L’alliance avec le groupe djihadiste congolais des Forces démocratiques alliées (ADF) au sein de l’Etat islamique dans la province d’Afrique centrale suscite un peu de scepticisme de la part du professeur de la Queen’s University de Belfast. « Les al-Shabaabs du Mozambique sont issus d’une secte religieuse dans une dynamique assez similaire à celle de Boko Haram au Nigeria. Ils ont prêté allégeance à Daech en 2018, ce qui leur a donné de la visibilité internationale et des aides non matérielles de conseillers de l’Etat islamique », confirme l’expert. Le groupe mozambicain partagerait avec son alter ego nigérian les aléas d’une collaboration de ce type. « Les relations entre les insurgés et l’EI ne sont pas simples, que ce soit en matière de langue, de culture, de géographie, et même de principes religieux », analyse Eric Morier-Genoud.

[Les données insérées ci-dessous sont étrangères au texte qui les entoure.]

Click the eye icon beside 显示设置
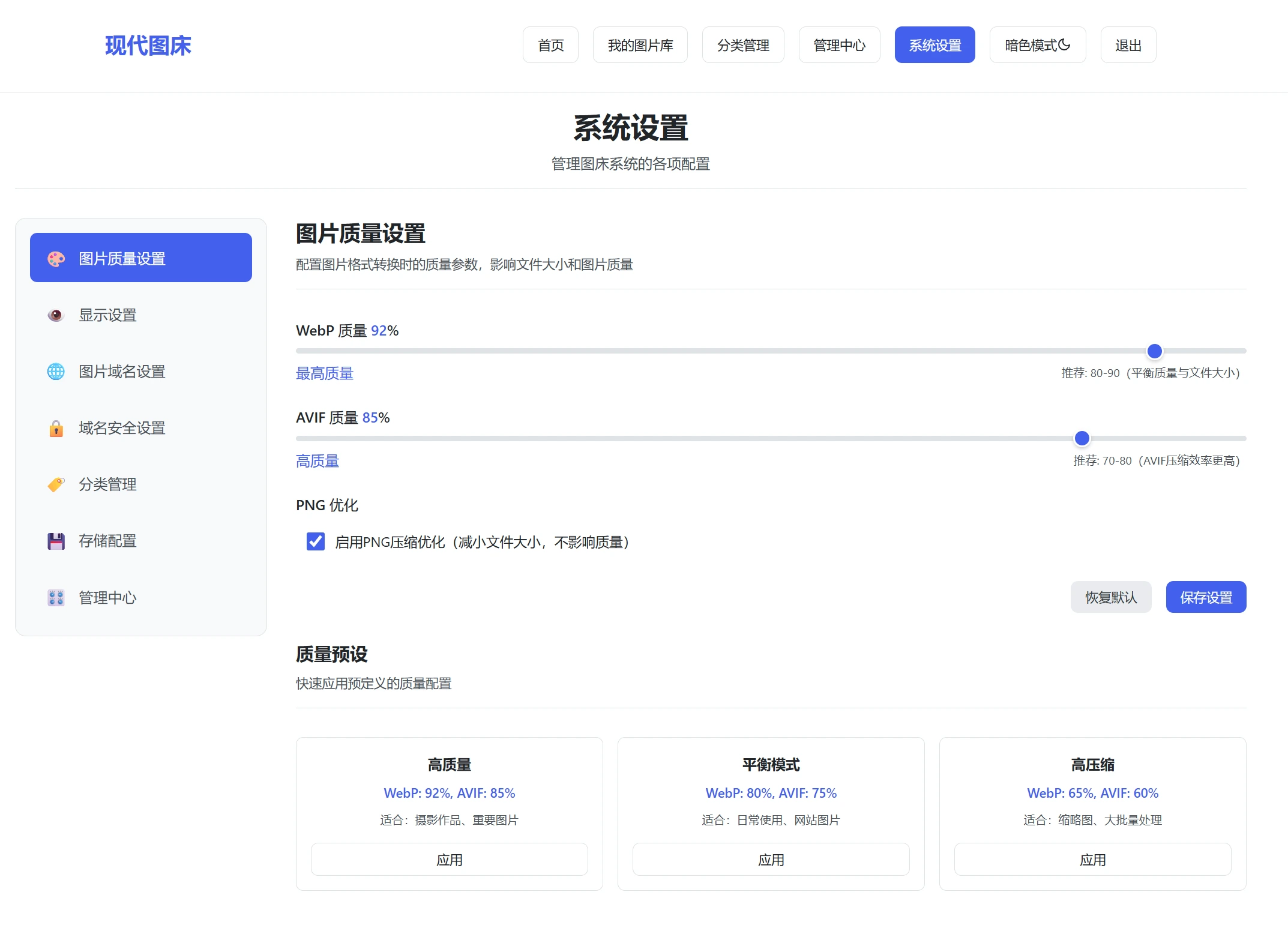The height and width of the screenshot is (940, 1288). point(56,315)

Cette singularité toucherait aussi la conception de l’alliance régionale sous la coupole de l’Etat islamique. « Les insurgés du Mozambique semblent rêver autant d’un « califat swahili » avec la Tanzanie et le Kenya que d’un « califat centre-africain » avec le Congo. Dès lors, comme au Nigeria, il est possible que les al-Shabaabs continuent à l’avenir à travailler avec Daech. Mais il est tout aussi possible qu’ils renoncent à leur allégeance ou la changent. On parle de « franchise Daech »: cela implique un accord de collaboration (révocable) et pas une absorption (irrévocable), surtout si on se rappelle que les groupes mozambicain et congolais sont séparés par 2 500 kilomètres de distance. »

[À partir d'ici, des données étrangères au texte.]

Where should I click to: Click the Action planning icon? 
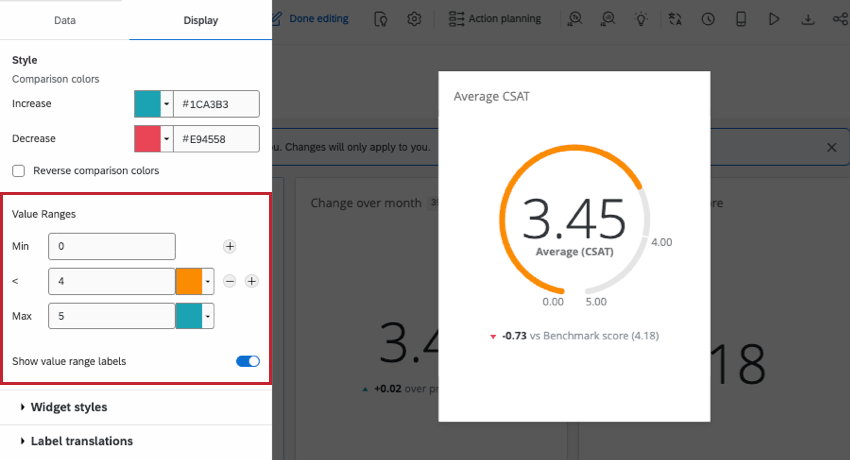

L’avenir de l’alliance avec l’Etat islamique dépendra aussi de la capacité des al-Shabaabs mozambicains à poursuivre leur extension sur la durée. Leur influence est restée contenue sur un territoire limité, souligne Eric Morier-Genoud, à savoir la moitié d’une des onze provinces du pays, celle, pauvre, de Cabo Delgado. « Le Mozambique aura besoin de plus de moyens, de plus d’entraînement de ses militaires et de plus d’appui logistique ainsi que d’une approche plus fine et pas seulement militaire pour parvenir à les éliminer. » Malgré ces lacunes, Maputo n’est pas enclin à accepter une aide de l’ancienne puissance coloniale, le Portugal, autre qu’en matière de formation de ses soldats. Le parti au pouvoir, le Frelimo (Front de libération du Mozambique), affirme que c’est aux Mozambicains de résoudre ce conflit. Ce sont aussi des Mozambicains qui l’ont imposé et attisé depuis 2017.